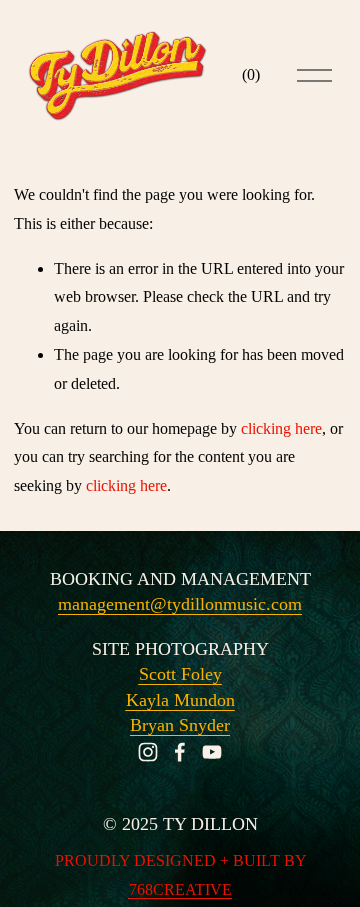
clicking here (281, 428)
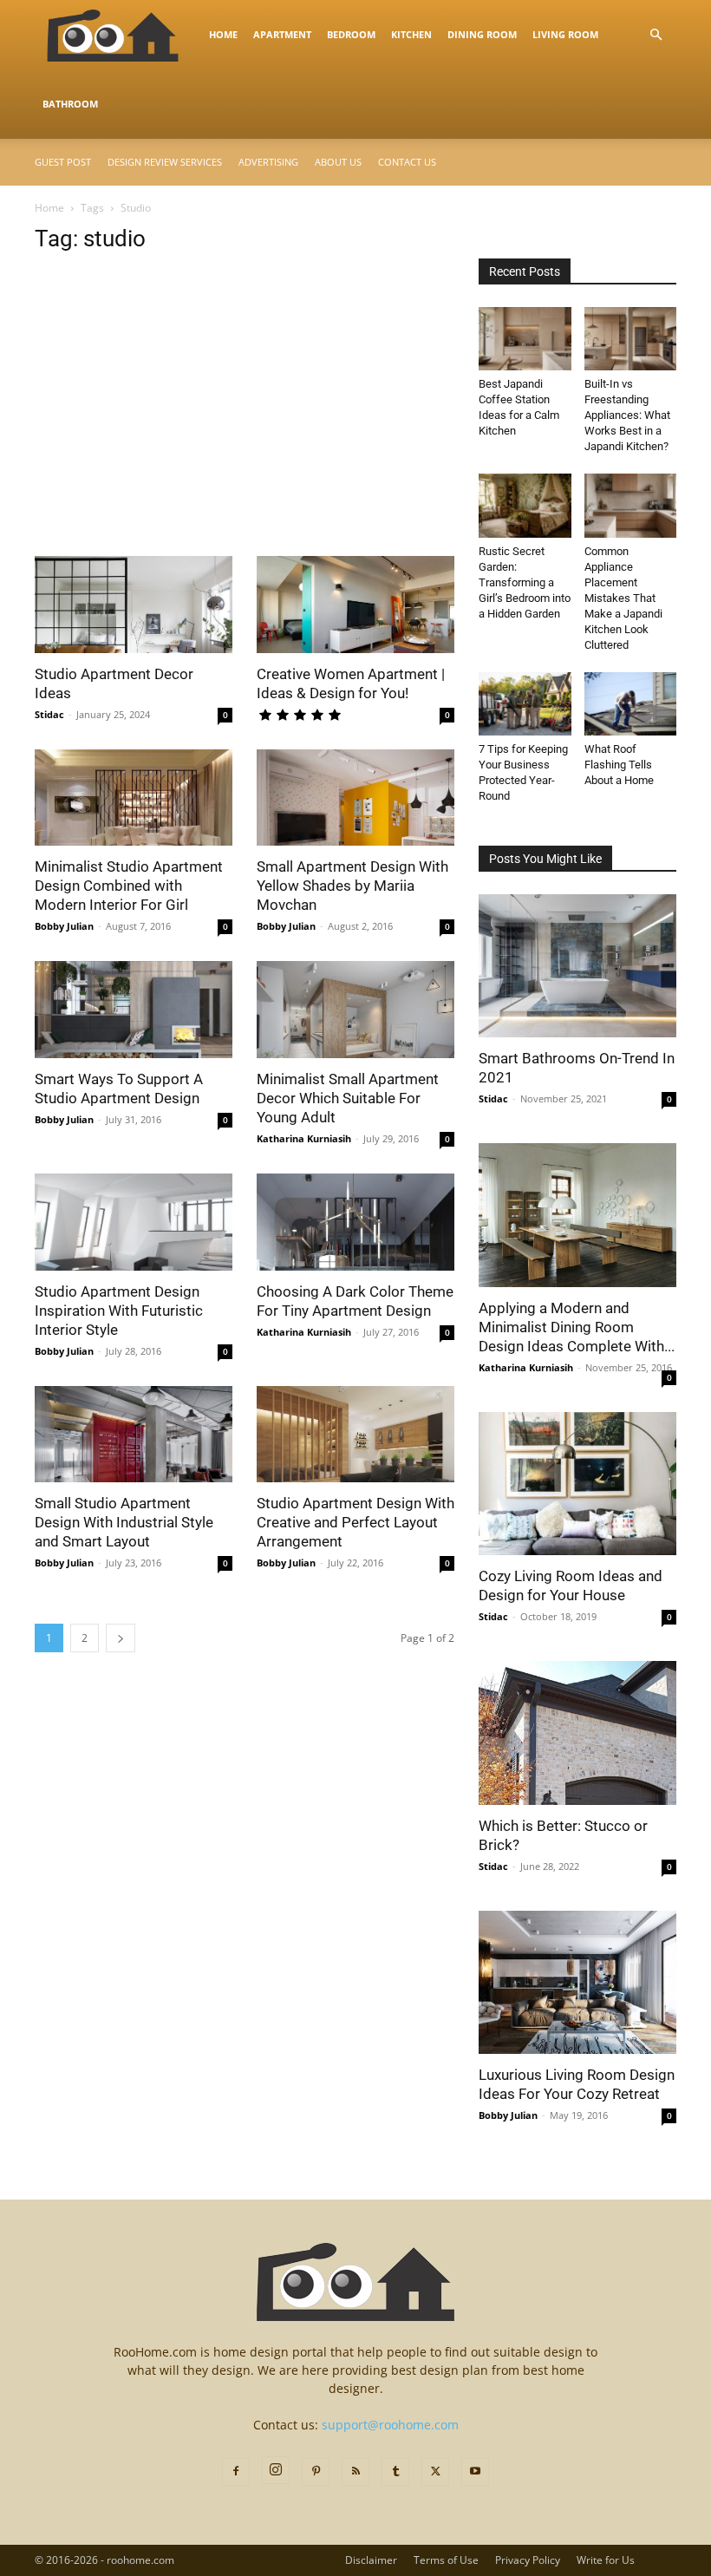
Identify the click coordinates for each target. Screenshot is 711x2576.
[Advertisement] (244, 427)
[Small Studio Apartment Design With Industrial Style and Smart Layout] (133, 1434)
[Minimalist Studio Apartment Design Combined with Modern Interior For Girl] (133, 798)
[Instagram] (276, 2470)
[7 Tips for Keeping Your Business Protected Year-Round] (525, 704)
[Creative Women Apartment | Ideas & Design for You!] (355, 604)
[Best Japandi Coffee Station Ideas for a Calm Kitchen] (525, 338)
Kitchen (411, 34)
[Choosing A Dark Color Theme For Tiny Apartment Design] (355, 1222)
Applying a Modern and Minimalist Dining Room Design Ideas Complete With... (577, 1327)
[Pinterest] (315, 2472)
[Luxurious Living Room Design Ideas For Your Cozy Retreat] (577, 1982)
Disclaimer (371, 2560)
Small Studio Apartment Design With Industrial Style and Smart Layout (124, 1522)
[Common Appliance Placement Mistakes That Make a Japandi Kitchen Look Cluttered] (630, 505)
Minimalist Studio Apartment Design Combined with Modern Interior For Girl (129, 885)
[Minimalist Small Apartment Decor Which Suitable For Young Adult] (355, 1009)
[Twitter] (435, 2472)
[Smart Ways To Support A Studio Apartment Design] (133, 1009)
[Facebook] (236, 2472)
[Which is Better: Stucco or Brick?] (577, 1733)
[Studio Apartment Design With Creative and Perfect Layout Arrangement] (355, 1434)
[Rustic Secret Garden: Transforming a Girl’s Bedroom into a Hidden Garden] (525, 505)
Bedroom (351, 34)
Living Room (565, 34)
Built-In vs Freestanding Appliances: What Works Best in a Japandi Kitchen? (627, 415)
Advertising (268, 161)
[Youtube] (475, 2472)
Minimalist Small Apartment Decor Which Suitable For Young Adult (348, 1098)
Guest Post (63, 161)
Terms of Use (446, 2560)
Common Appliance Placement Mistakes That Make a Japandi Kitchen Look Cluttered (623, 598)
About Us (338, 161)
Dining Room (482, 34)
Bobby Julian (64, 925)
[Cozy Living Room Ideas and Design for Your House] (577, 1483)
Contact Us (407, 161)
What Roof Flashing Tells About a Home (619, 764)
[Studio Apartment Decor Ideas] (133, 604)
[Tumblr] (395, 2472)
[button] (655, 35)
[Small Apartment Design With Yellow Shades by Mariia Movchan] (355, 798)
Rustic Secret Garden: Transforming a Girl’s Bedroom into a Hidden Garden (525, 582)
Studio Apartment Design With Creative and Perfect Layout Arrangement (355, 1522)
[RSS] (355, 2472)
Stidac (49, 714)
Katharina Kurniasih (304, 1138)
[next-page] (120, 1638)
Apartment (282, 34)
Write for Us (606, 2560)
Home (223, 34)
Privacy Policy (527, 2560)
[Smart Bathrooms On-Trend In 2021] (577, 965)
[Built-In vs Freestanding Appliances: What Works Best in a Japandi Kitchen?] (630, 338)
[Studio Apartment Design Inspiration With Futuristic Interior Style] (133, 1222)
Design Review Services (165, 161)
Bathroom (70, 103)
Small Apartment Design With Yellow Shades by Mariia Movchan (352, 885)
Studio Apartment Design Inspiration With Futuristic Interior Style (119, 1310)
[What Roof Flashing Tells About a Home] (630, 704)
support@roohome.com (390, 2424)
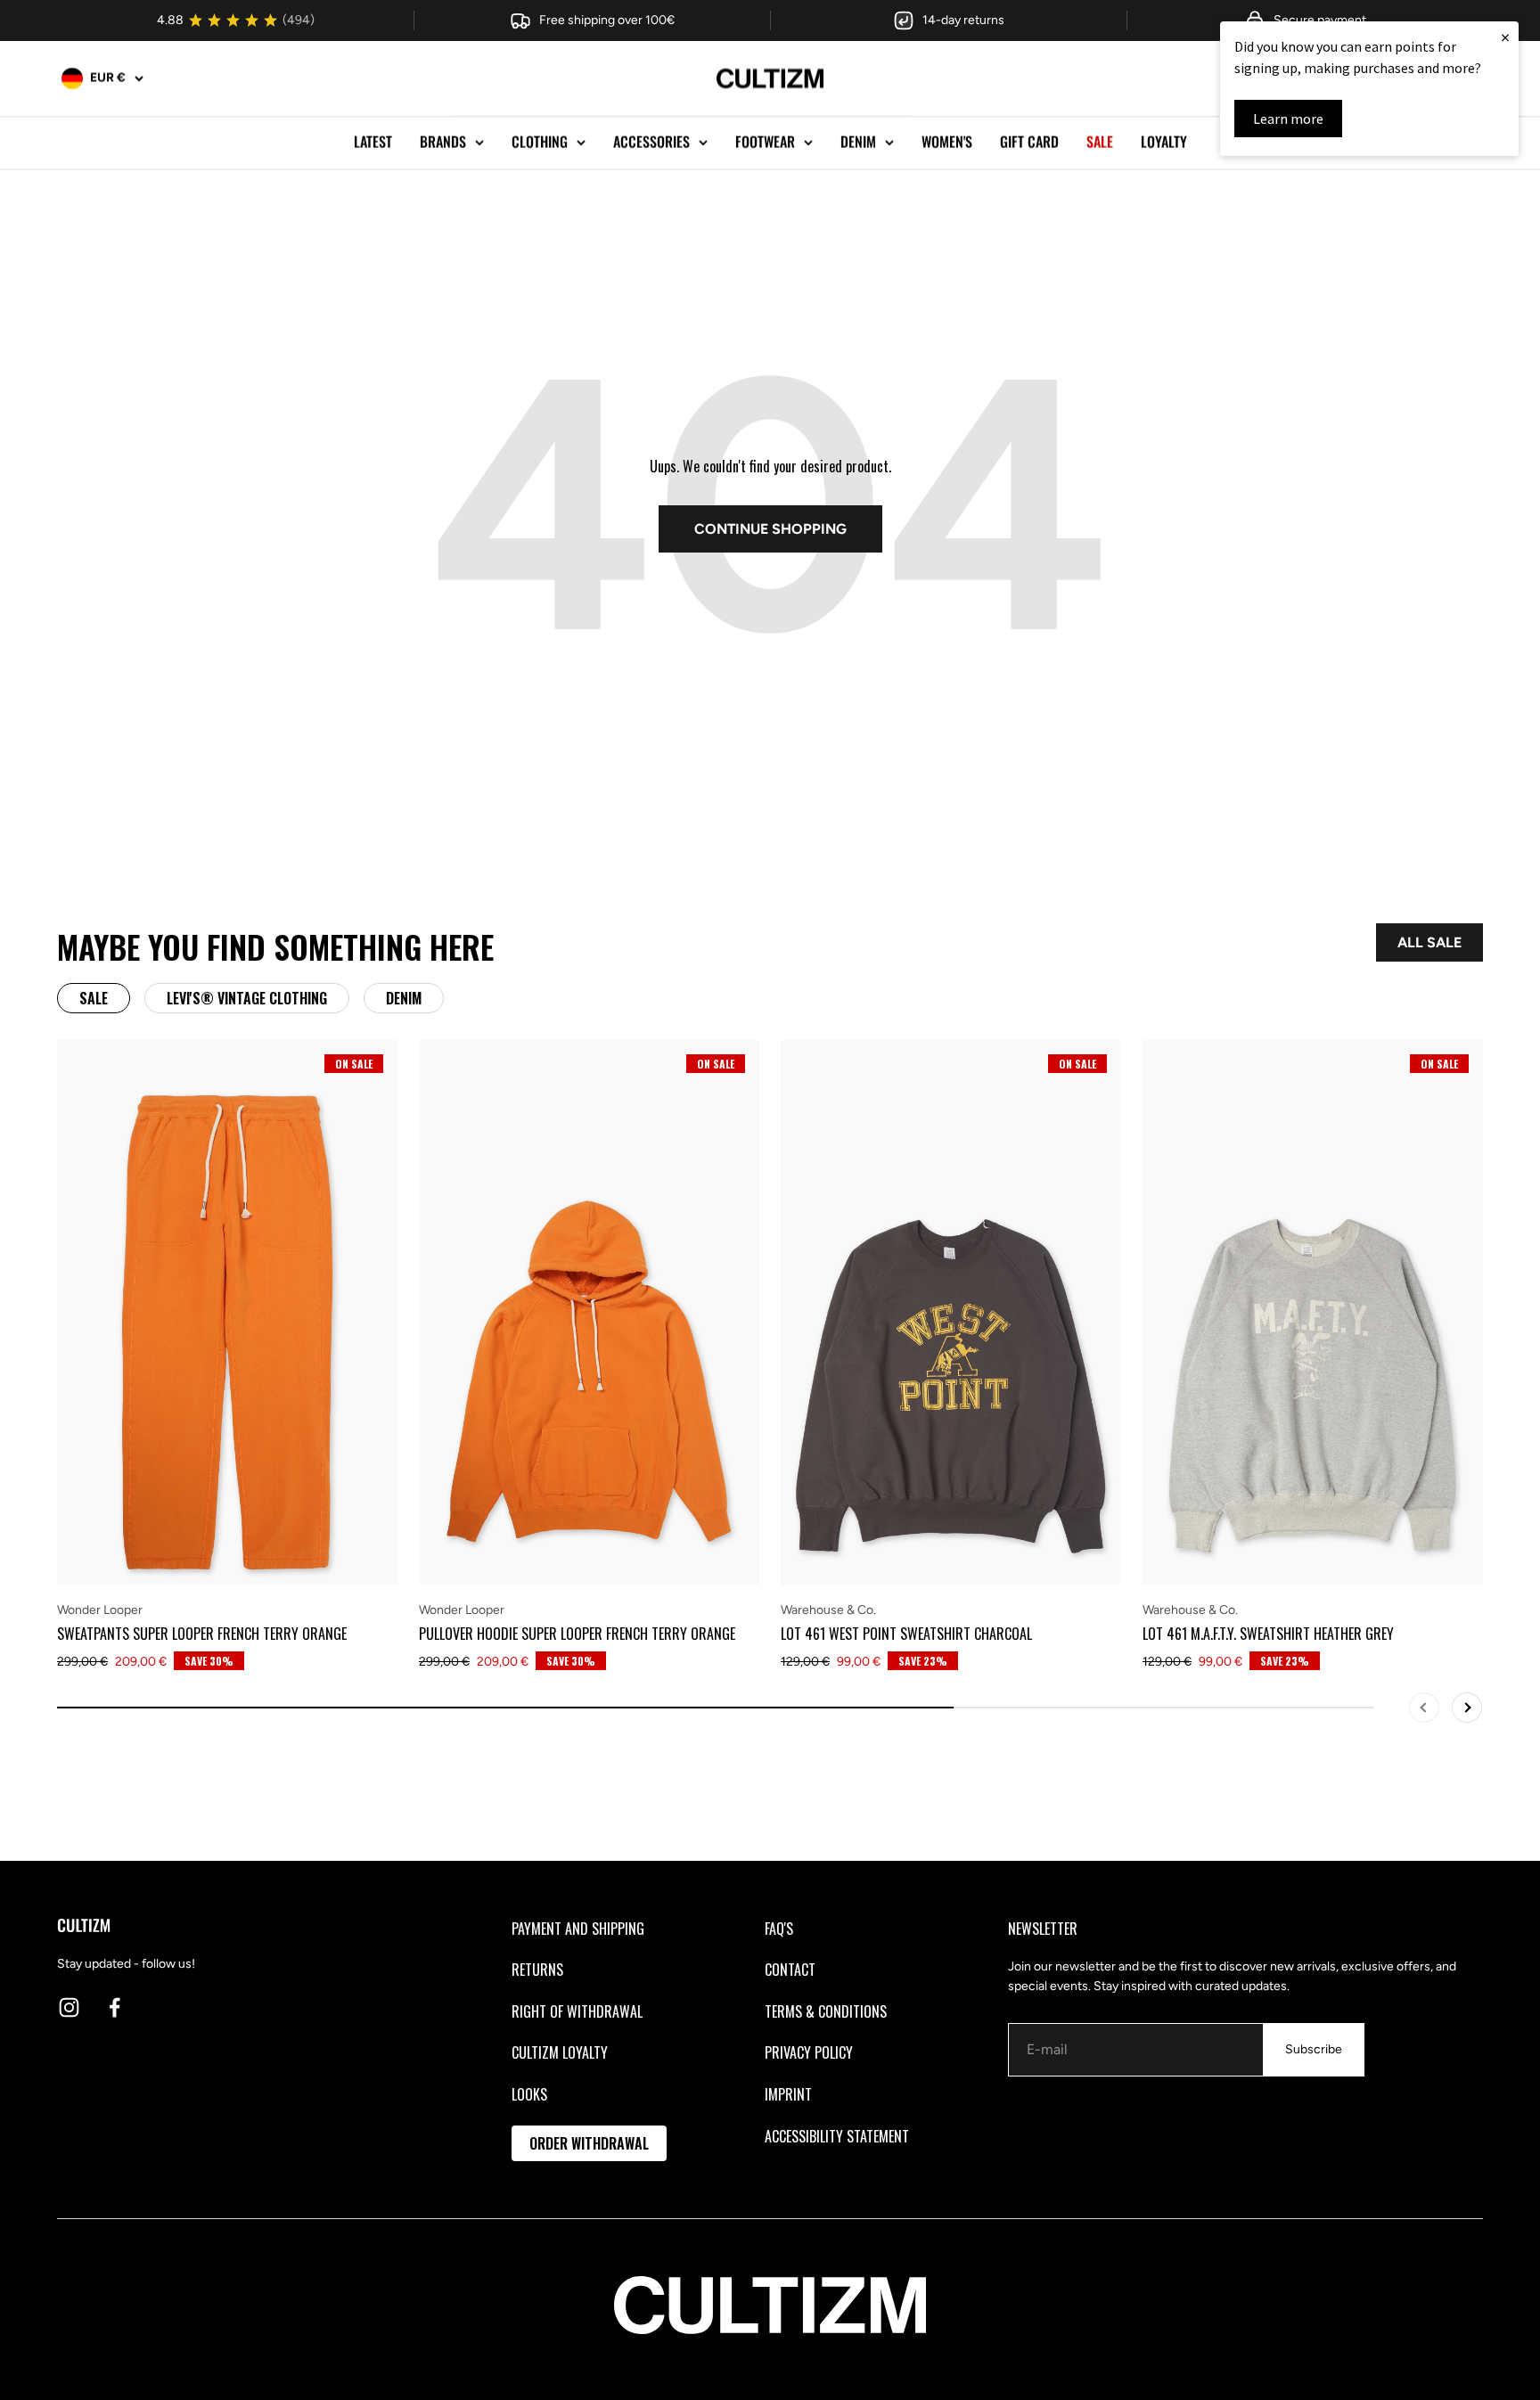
● ● ● ● ●
**Work to complete**
Extract the entries in full, exactly as they are, minus the pictures.

**Written answer**
clicking here (281, 428)
Identify the click coordinates for each target. Screenshot is 711x2576.
[Advertisement] (244, 427)
[Small Studio Apartment Design With Industrial Style and Smart Layout] (133, 1434)
[Minimalist Studio Apartment Design Combined with Modern Interior For Girl] (133, 798)
[Instagram] (276, 2470)
[7 Tips for Keeping Your Business Protected Year-Round] (525, 704)
[Creative Women Apartment | Ideas & Design for You!] (355, 604)
[Best Japandi Coffee Station Ideas for a Calm Kitchen] (525, 338)
Kitchen (411, 34)
[Choosing A Dark Color Theme For Tiny Apartment Design] (355, 1222)
Applying a Modern and Minimalist Dining Room Design Ideas Complete With... (577, 1327)
[Pinterest] (315, 2472)
[Luxurious Living Room Design Ideas For Your Cozy Retreat] (577, 1982)
Disclaimer (371, 2560)
Small Studio Apartment Design With Industrial Style and Smart Layout (124, 1522)
[Common Appliance Placement Mistakes That Make a Japandi Kitchen Look Cluttered] (630, 505)
Minimalist Studio Apartment Design Combined with Modern Interior For Girl (129, 885)
[Minimalist Small Apartment Decor Which Suitable For Young Adult] (355, 1009)
[Twitter] (435, 2472)
[Smart Ways To Support A Studio Apartment Design] (133, 1009)
[Facebook] (236, 2472)
[Which is Better: Stucco or Brick?] (577, 1733)
[Studio Apartment Design With Creative and Perfect Layout Arrangement] (355, 1434)
[Rustic Secret Garden: Transforming a Girl’s Bedroom into a Hidden Garden] (525, 505)
Bedroom (351, 34)
Living Room (565, 34)
Built-In vs Freestanding Appliances: What Works Best in a Japandi Kitchen? (627, 415)
Advertising (268, 161)
[Youtube] (475, 2472)
Minimalist Small Apartment Decor Which Suitable For Young Adult (348, 1098)
Guest Post (63, 161)
Terms of Use (446, 2560)
Common Appliance Placement Mistakes That Make a Japandi Kitchen Look Cluttered (623, 598)
About Us (338, 161)
Dining Room (482, 34)
Bobby Julian (64, 925)
[Cozy Living Room Ideas and Design for Your House] (577, 1483)
Contact Us (407, 161)
What Roof Flashing Tells About a Home (619, 764)
[Studio Apartment Decor Ideas] (133, 604)
[Tumblr] (395, 2472)
[button] (655, 35)
[Small Apartment Design With Yellow Shades by Mariia Movchan] (355, 798)
Rustic Secret Garden: Transforming a Girl’s Bedroom into a Hidden Garden (525, 582)
Studio Apartment Design With Creative and Perfect Layout Arrangement (355, 1522)
[RSS] (355, 2472)
Stidac (49, 714)
Katharina Kurniasih (304, 1138)
[next-page] (120, 1638)
Apartment (282, 34)
Write for Us (606, 2560)
Home (223, 34)
Privacy Policy (527, 2560)
[Smart Bathrooms On-Trend In 2021] (577, 965)
[Built-In vs Freestanding Appliances: What Works Best in a Japandi Kitchen?] (630, 338)
[Studio Apartment Design Inspiration With Futuristic Interior Style] (133, 1222)
Design Review Services (165, 161)
Bathroom (70, 103)
Small Apartment Design With Yellow Shades by Mariia Movchan (352, 885)
Studio Apartment Design Inspiration With Futuristic Interior Style (119, 1310)
[What Roof Flashing Tells About a Home] (630, 704)
support@roohome.com (390, 2424)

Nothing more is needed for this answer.